Your Scores Stop Climbing

Ideally, if you’re here with some Aimlabs content, you’re warming up with Aimlabs. Using the tasks you’re playing during your warm-up routine, be that a playlist or just a couple of tasks you play through, you should be seeing some ramping to your performance. After a few plays, you’re feeling snappier, landing your shots, and you’re likely seeing the score reflect that.

With that in mind, those scores can be a good indicator that you’re warmed up. After those few plays, you should see your scores begin to flatten out, rather than climbing. At this point, we don’t need to cram in more runs of that task… you’ve hit the point where you’re dialed in for that session. That said, you may want to move to another task that warms up a different mechanic, such as jumping from a flicking to a tracking task, and we would suggest applying that same bar to that as well.

Your Hands Feel Loose

Here’s a physical concept, which could be pretty easy to overlook. Your hands and fingers need literal warmth and blood flow to really perform those fine motor tasks at an ideal level. This is why, when it’s especially cold, you’ll find yourself blowing warm air into your cupped hands. At times, you’ll even see pro players on stages during events with harm warmers next to them, which they’re using.

If you’re sitting down for a session and notice that your hands still feel tight, your grip feels a bit awkward, or the mouse or your controller feels like objects that are fighting you rather than extensions of yourself to express your control and skill, then you’re not really warmed up yet. You may want to try some stretches to help loosen and warm up your hands, and those are, in general, a pretty healthy practice to adopt either way.

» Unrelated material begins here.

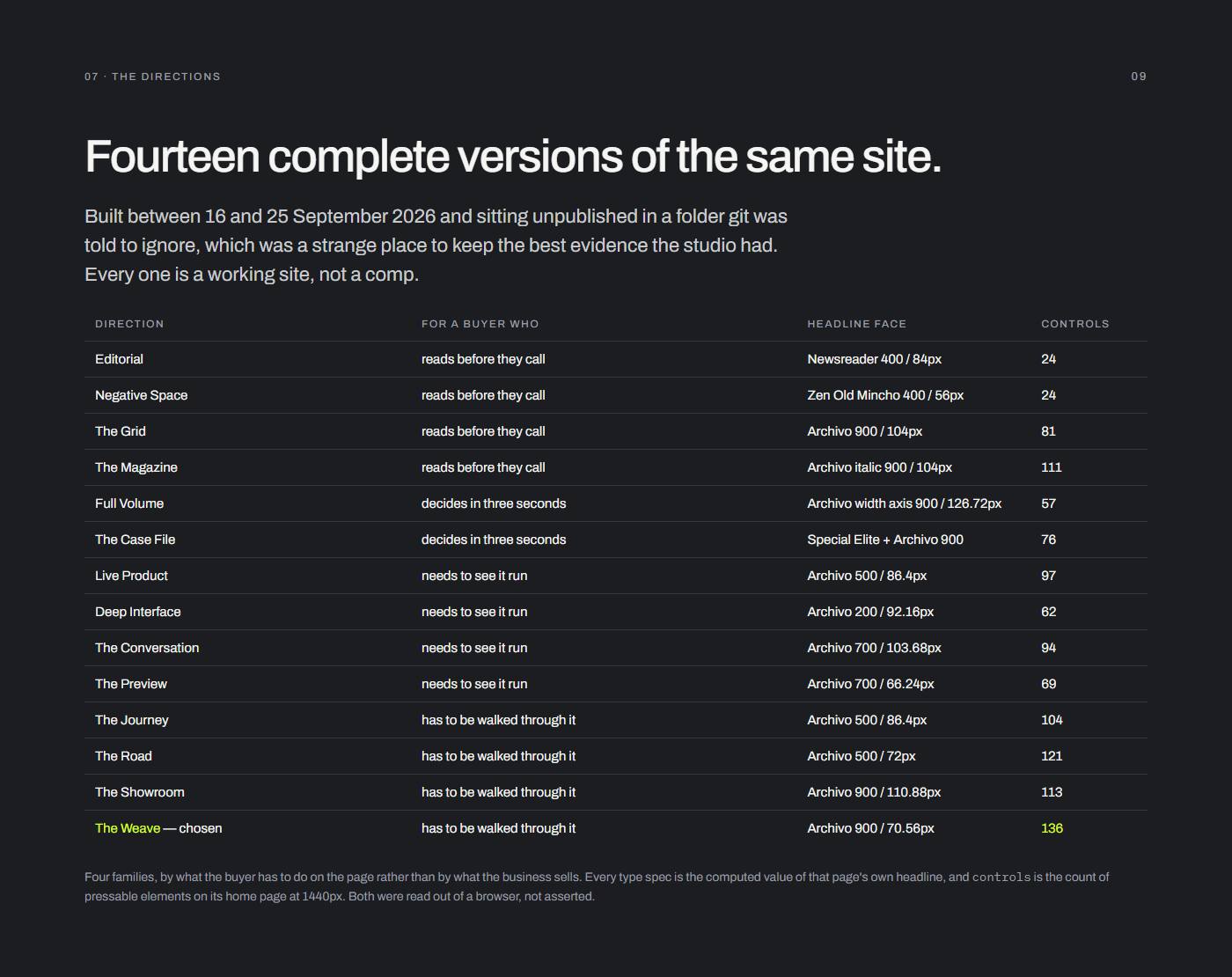Select the Negative Space direction

[x=141, y=395]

You Start Doing Without Thinking

As you’re starting your warm-up, there’s this conscious level of effort that you’re applying to the process. You’re sort of hyper-aware of what you’re doing as you aim, you’re reminding yourself to relax and settle in, and while that is a good part of the process, it also lets you know that you’re not quite in game mode yet.

The goal is to find that state where you’re acting and reacting without having to be so in your head about it, because if you’re playing some competitive shooter, you have bigger things to worry about and consider. Save your brainpower for processing comms, making calls, counterplaying enemies, and trying to outplay someone during a duel.

Use that warm-up time to shake off that mental fog that comes with switching context from whatever you were just doing to what you’re warming up to do. Find that headspace that you need to do your best work on the server. When your aiming feels more automatic, more second nature, and less deliberate and step-by-step planned, you know you’re ready to queue.

One Last Reminder

There’s no perfect, universal amount you need to warm up. Your process might be very different from your favorite aimer or creator on YouTube or TikTok. An important part of developing your warm-up routine is to identify what works best for you and your unique needs.

It’s also worth noting that some days may just take longer than others, and that’s on you to identify and make the call when you need to. Our goal here is to be as ready as possible, not to already have locked in a number of personal best scores on your favorite tasks. The scores we mentioned can give us some clues, but they’re not everything, so don’t beat yourself up if they’re not crushing your overall best. We’re looking at the trends more than the numbers. When you consider these signals and check in with yourself about being ready, you realize you already know when you’re warmed up and ready to go.